* Instructions for the task
Could you resume the blog post about a one-night dinner at Tru in Chicago, picking up right after its last sentence?

* Provided passage
Wednesday, July 20, 2011

Tru Dat

Two weeks ago, I was in Chicago, which is one of my favorite "eating cities." Some people rate places based on their architecture, museums, sports teams, etc., but I'm all about how awesome is the food there?! I keep a long list of eating spots I want to try in different towns. I think I'd have to live half the year in Chicago in order to make a dent in my list.

Sadly on this trip, my colleague (and awesome friend) and I only had one night to dine as we wished. To a girl like me, that's a daunting and depressing task. How to choose just one restaurant in such a foodie city? I thought if you've only got one shot, you might as well go big or go home. With all the recent hype around Next, that was first on the list, but it's nearly impossible to get tickets (unless you're my cool friend E.G. who somehow snaked some tickets 4 days after I left town and is now out of my will). We happily settled on Tru and decided to go for the over-the-top tasting menu.

* Source material

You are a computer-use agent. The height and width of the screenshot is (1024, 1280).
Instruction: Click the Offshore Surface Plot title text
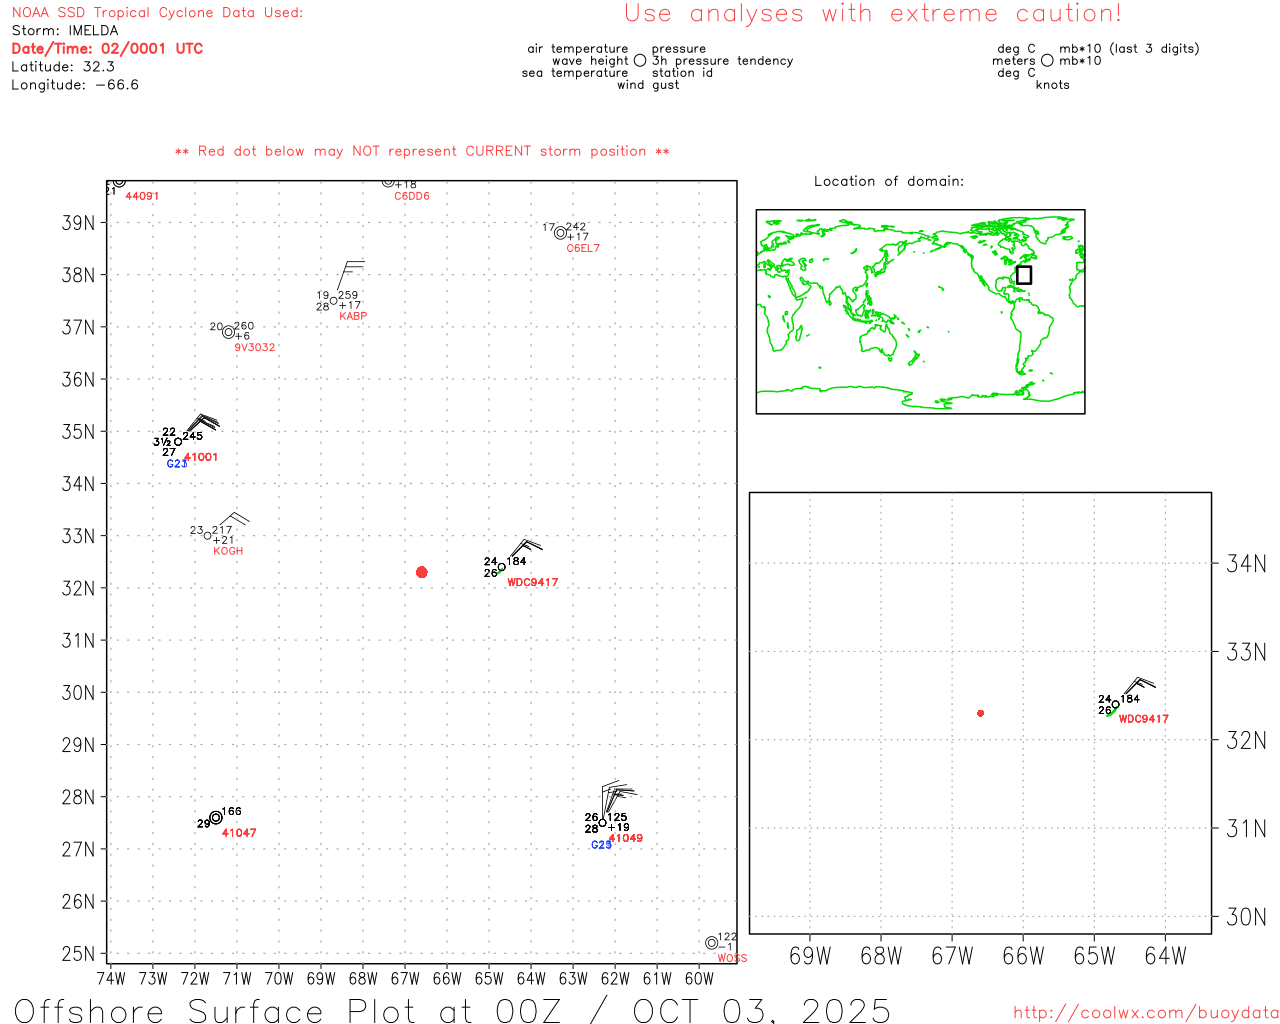click(452, 1009)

* The answer
I can still recall my first chef's tasting menu experience. It was a 2002 business dinner at Nobu in Manhattan. I was with a group of very sophisticated and successful professionals I'd met earlier that day. They choose the restaurant and insisted we get the 12-course tasting menu (did I mention they were also picking up the check?). I don't think I've ever seen such a parade of endless and exotic dishes in my life. Although I wasn't the most adventurous sushi eater at the time, I was not about to not eat each course in front of these men. What I learned was two-fold:
1) I needed to take more risks with food, as my palate was opened up to a whole new world of ingredients, flavors and dishes. It was liberating and exciting, like travel is for me.
2) There is a physical capacity the stomach can hold. Seriously, I actually threw up half the food later that night as I experienced first-hand what the term "gluttony" is —and it rightly should be one of the seven deadly sins.

OK, back to the tasting at Tru. . . . First off, math is not my strongest suit but the 9-course chef's collection menu somehow ended up being 13 courses. I was a little afraid of a repeat gluttony episode, so we took our sweet time savoring each course—almost 4 hours! That was probably also a good idea because did I mention that each course was paired with wine. . . and we started with cocktails? What a rookie move!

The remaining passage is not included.